The great donkey mystery has been solved! Wait, you didn’t know there was a mystery?

We’re here to tell you that the when-and-where of how the humble donkey became man’s go-to beast of burden has never been uncovered, until now. A new study published in Science using DNA from over 200 donkeys from around the world proved that they were domesticated in East Africa around 7,000 years ago.

The researchers collected 207 genomes from living donkeys in 31 countries and from 31 ancient donkeys who were thought to have lived between 100 and 4,000 years ago, as well as 15 wild equids. The DNA was sequenced and compared, with the result being that all donkeys can trace their family tree to one domestication event in East Africa, around 5000 B.C.

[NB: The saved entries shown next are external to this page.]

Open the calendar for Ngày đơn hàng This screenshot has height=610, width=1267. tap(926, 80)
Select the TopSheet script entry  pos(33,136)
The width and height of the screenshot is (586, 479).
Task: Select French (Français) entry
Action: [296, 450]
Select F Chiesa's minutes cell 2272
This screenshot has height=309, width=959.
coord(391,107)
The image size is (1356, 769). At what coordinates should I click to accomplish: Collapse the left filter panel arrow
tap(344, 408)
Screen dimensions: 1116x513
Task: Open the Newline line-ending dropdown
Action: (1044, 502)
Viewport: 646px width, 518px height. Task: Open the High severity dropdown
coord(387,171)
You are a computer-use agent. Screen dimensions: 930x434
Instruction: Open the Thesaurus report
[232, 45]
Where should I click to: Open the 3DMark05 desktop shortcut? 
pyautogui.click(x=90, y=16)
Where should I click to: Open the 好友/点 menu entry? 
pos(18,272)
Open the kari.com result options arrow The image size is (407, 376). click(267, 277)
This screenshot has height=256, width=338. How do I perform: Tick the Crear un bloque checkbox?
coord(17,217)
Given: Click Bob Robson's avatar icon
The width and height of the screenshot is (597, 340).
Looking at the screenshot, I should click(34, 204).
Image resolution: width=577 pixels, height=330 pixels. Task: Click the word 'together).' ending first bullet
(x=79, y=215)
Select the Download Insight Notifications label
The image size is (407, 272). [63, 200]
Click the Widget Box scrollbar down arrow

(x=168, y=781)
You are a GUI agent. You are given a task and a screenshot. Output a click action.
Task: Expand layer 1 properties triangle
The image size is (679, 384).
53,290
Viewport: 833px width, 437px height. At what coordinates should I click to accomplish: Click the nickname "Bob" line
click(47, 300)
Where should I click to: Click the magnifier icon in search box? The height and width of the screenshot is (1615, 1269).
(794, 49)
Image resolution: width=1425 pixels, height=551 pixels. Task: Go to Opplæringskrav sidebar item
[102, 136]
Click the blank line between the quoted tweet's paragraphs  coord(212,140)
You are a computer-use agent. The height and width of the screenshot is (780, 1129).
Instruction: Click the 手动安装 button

It is thought that after this occurred, domesticated donkeys were sold and bred across the rest of Africa before finding themselves working equally hard in Europe and Asia. The exact details of this “domestication event” will remain a mystery, but the result is our hard-working, adorable long-eared donkey.

“Donkeys are extraordinary working animals that are essential to the livelihoods of millions of people around the globe,” Emily Clark, a livestock geneticist at the Roslin Institute at the University of Edinburgh, told Science News. “As humans, we owe a debt of gratitude to the domestic donkey for the role they play and have played in shaping society.”

Perhaps the study should launch a geneology website for donkey owners called Assestry!